Même avec une reprise timide des transports aériens, la réduction drastique du trafic passager pousse les grandes lignes internationales au bord de la faillite, obligeant les gouvernements à les inonder de secours d'urgence, quand ce n'est pas à envisager leur nationalisation. Au moins jusqu'à ce qu'un vaccin efficace et économique soit développé, testé et produit en grandes quantités, les mesures de distanciation sociale nécessitées par la contagion extrême réduisent la capacité d'accueil des appareils et le confort des trajets, même là où la clientèle retrouve le goût du voyage, ce qui est encore loin d'être évident. Pendant ce temps, les croisières commencent à peine à envisager un retour à ce qui ne sera peut-être jamais une véritable normale, dû aux conditions de proximité forcée qu'impose l'aménagement courant des paquebots. Certains pays, comme le Canada, ont même complètement interdit les activités de croisière pour le reste de l'année 2020.

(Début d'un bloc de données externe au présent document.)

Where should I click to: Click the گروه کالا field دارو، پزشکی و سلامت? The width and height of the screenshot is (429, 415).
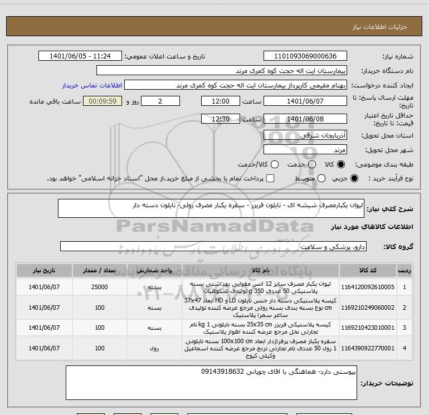(213, 246)
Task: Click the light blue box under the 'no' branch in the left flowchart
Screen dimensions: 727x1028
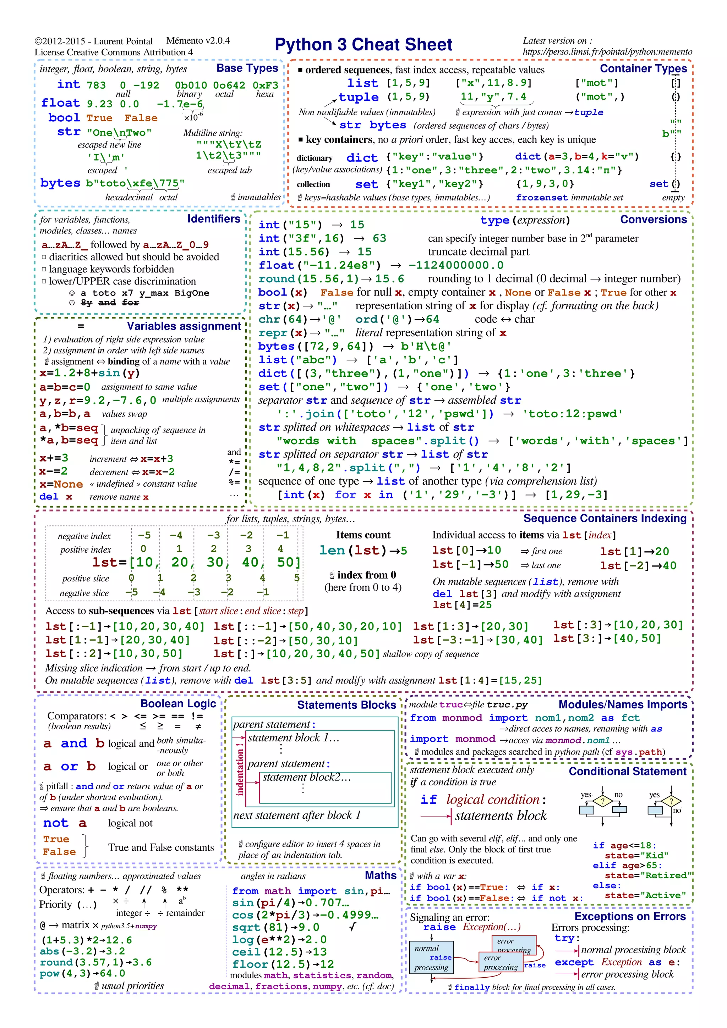Action: 619,810

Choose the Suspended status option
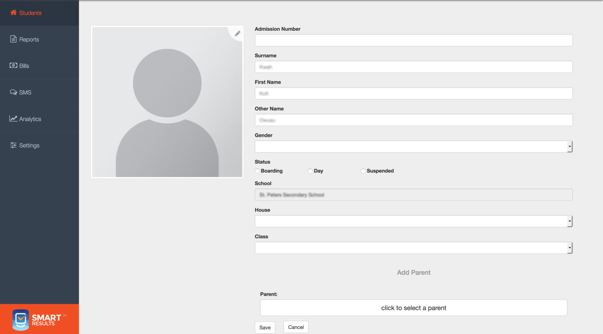click(x=363, y=171)
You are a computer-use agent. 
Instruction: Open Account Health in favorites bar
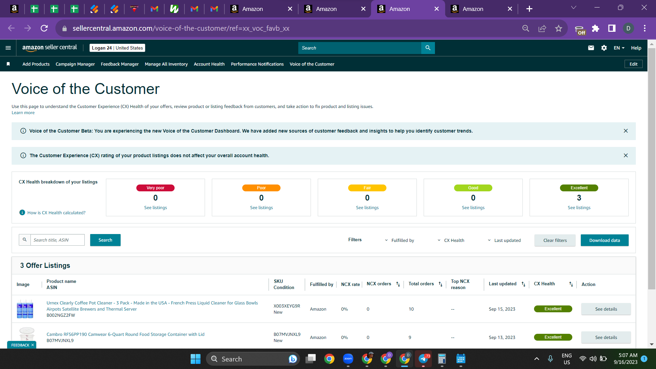[209, 64]
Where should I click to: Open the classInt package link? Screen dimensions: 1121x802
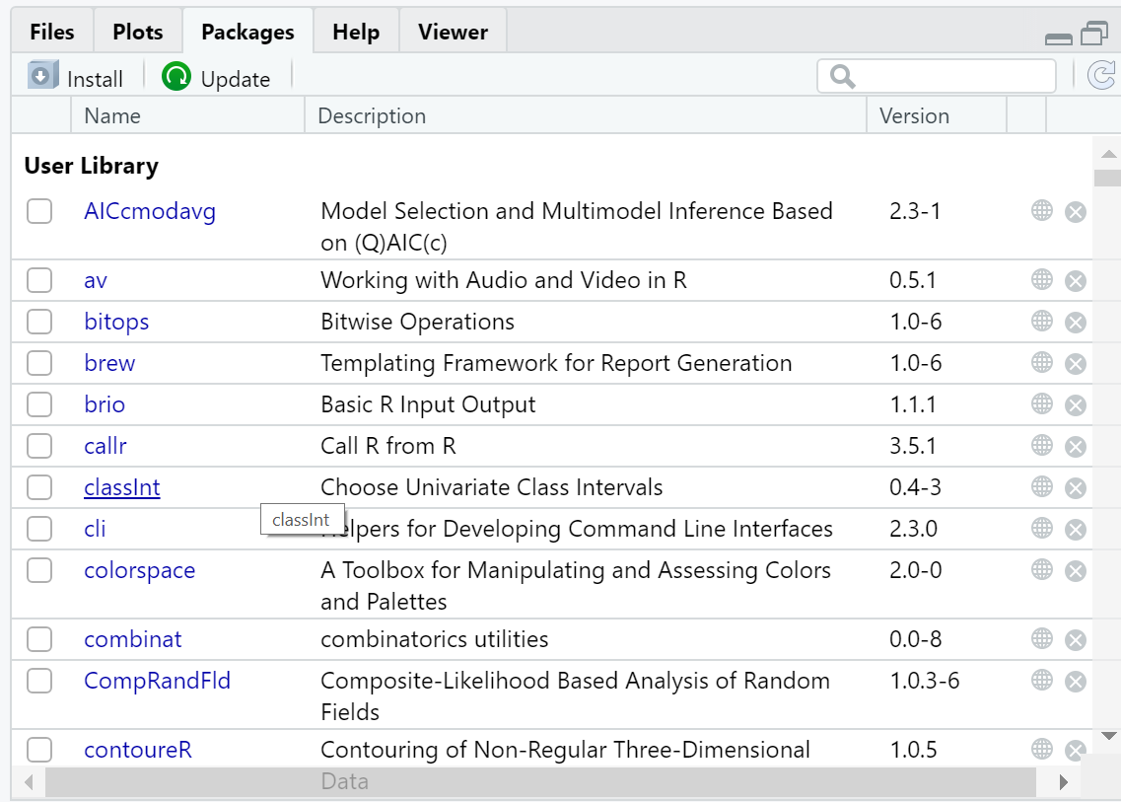pos(122,488)
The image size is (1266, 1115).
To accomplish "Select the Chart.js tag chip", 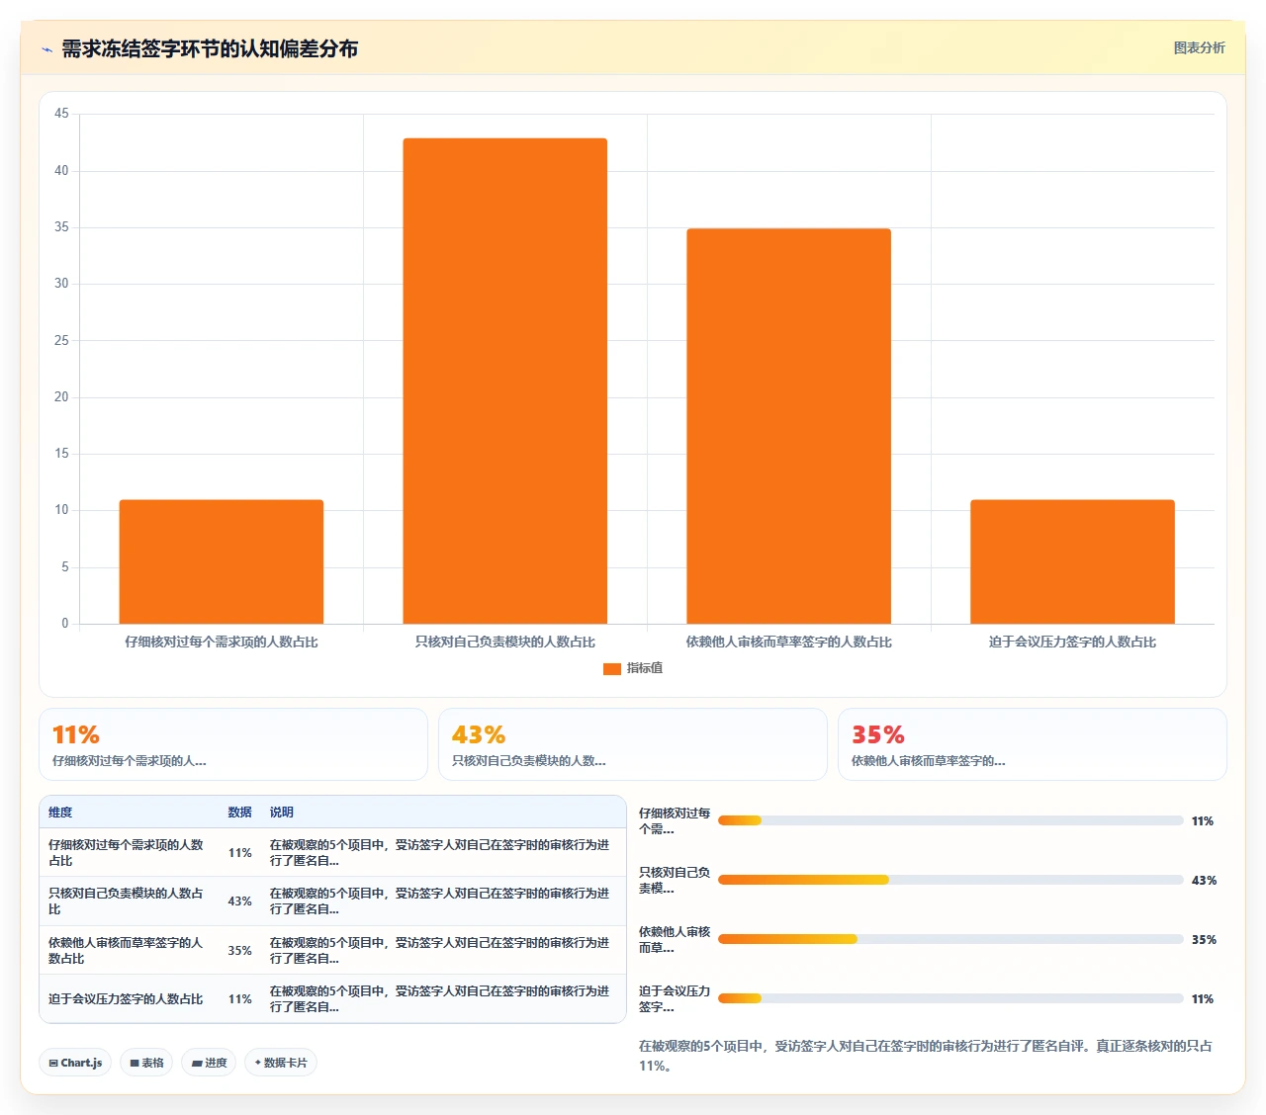I will 75,1063.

L'effet n'est pas que strictement économique. Bien sûr, le manque à gagner est sérieux, mais on ne peut pas négliger l'élimination presque complète, et pour une durée inconnue, des effets sociaux et culturels du tourisme et des vacances à l'étranger qui, pour un nombre croissant de citoyens ordinaires des pays riches et des classes aisées des moins riches, devenait une pratique courante. Il en découlait des échanges multipliés et parfois libérateurs à travers les cultures, les langues, les moeurs des habitants de la planète, résultant souvent en des réseaux durables d'amitiés à travers les frontières et les océans (Azur et moi pouvons en témoigner, ayant plusieurs fois eu ce plaisir qui, dans quelques cas, dure encore). Sans compter les effets plus directement financiers d'un tourisme d'affaires devenu florissant.
Même une fois la contagion maîtrisée et les remèdes rendus disponibles à la pandémie en cours, combien faudra-t-il de temps pour retrouver la mobilité insouciante qui est indispensable à la reprise de ce mouvement de populations?